The Baden-Powell Scouts' Association recognised Beavers in 1982, although some Groups do not operate Beaver colonies as they were not part of Baden-Powell's concept.  The programme serves five to eight year olds, and is followed by Wolf Cubs.

The uniform is a vest that can be many colours, with the group colours for the neckerchief.  Some groups also issue Beavers with caps.

United States

Boy Scouts of America
The Boy Scouts of America never organized a multi-year Beavers programme separate from Cubs. While the modern incarnation of Cubs in the United States contains programmes for grades K through 5, the path to this structure was evolutionary.
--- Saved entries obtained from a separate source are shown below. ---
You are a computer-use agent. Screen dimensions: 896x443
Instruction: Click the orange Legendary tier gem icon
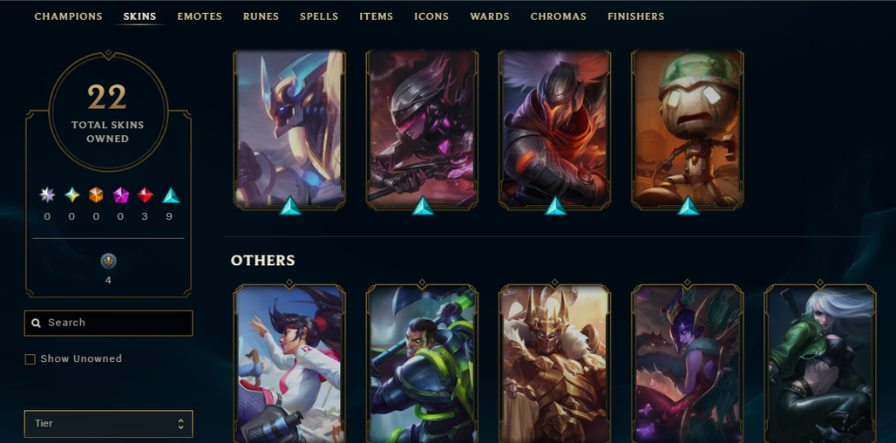(96, 195)
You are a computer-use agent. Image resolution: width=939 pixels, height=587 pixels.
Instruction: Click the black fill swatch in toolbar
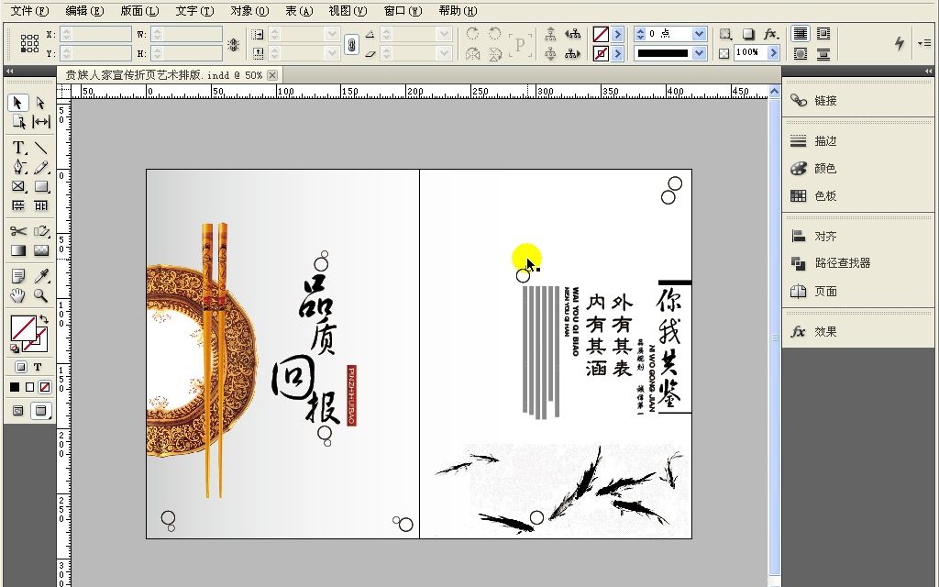click(x=13, y=386)
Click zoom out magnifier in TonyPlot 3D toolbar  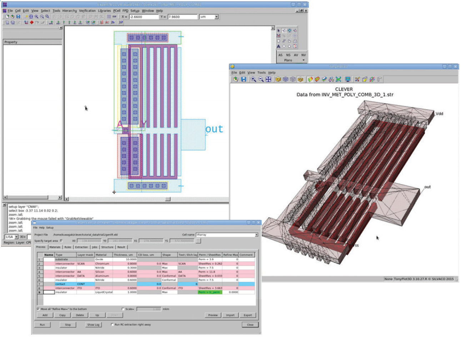(261, 79)
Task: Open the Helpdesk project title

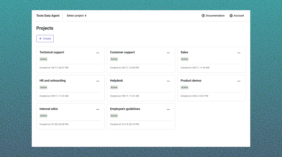Action: (x=117, y=81)
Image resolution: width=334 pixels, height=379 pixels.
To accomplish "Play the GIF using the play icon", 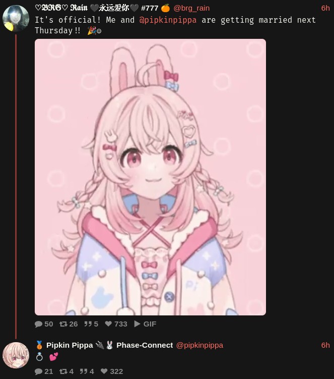I will (137, 323).
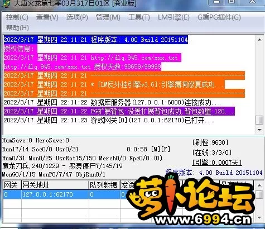Open the 控制(C) menu
The width and height of the screenshot is (265, 229).
point(17,17)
As of 1981, the earliest program available in Cubs was the Wolf Scout programme, intended for boys eight years of age. In the fall of 1982, BSA introduced the Tiger Cubs programme for 7-year-olds, as a programme distinct from the Cubs. When BSA participation was changed to grade-based instead of age-based in 1986, Tiger Cubs became the 1st grade programme, effectively changing the eligible age of most Tiger Cubs boys to 6. Tiger Cubs were opened to Cub Packs in 1993, and Tiger Dens introduced in 1995. By 2001, Tigers (as they are now called) were fully integrated into Cubs and have their own merit badge.

In 2016 a pilot programme began for Kindergarten (age 5-6) boys with a new rank, Lion. Lions became a permanent rank inside Cubs in 2018. Also in 2018, as part of the larger structural change of allowing girls into all Cub programmes, girl dens at all ranks, including Lion and Tiger, were allowed.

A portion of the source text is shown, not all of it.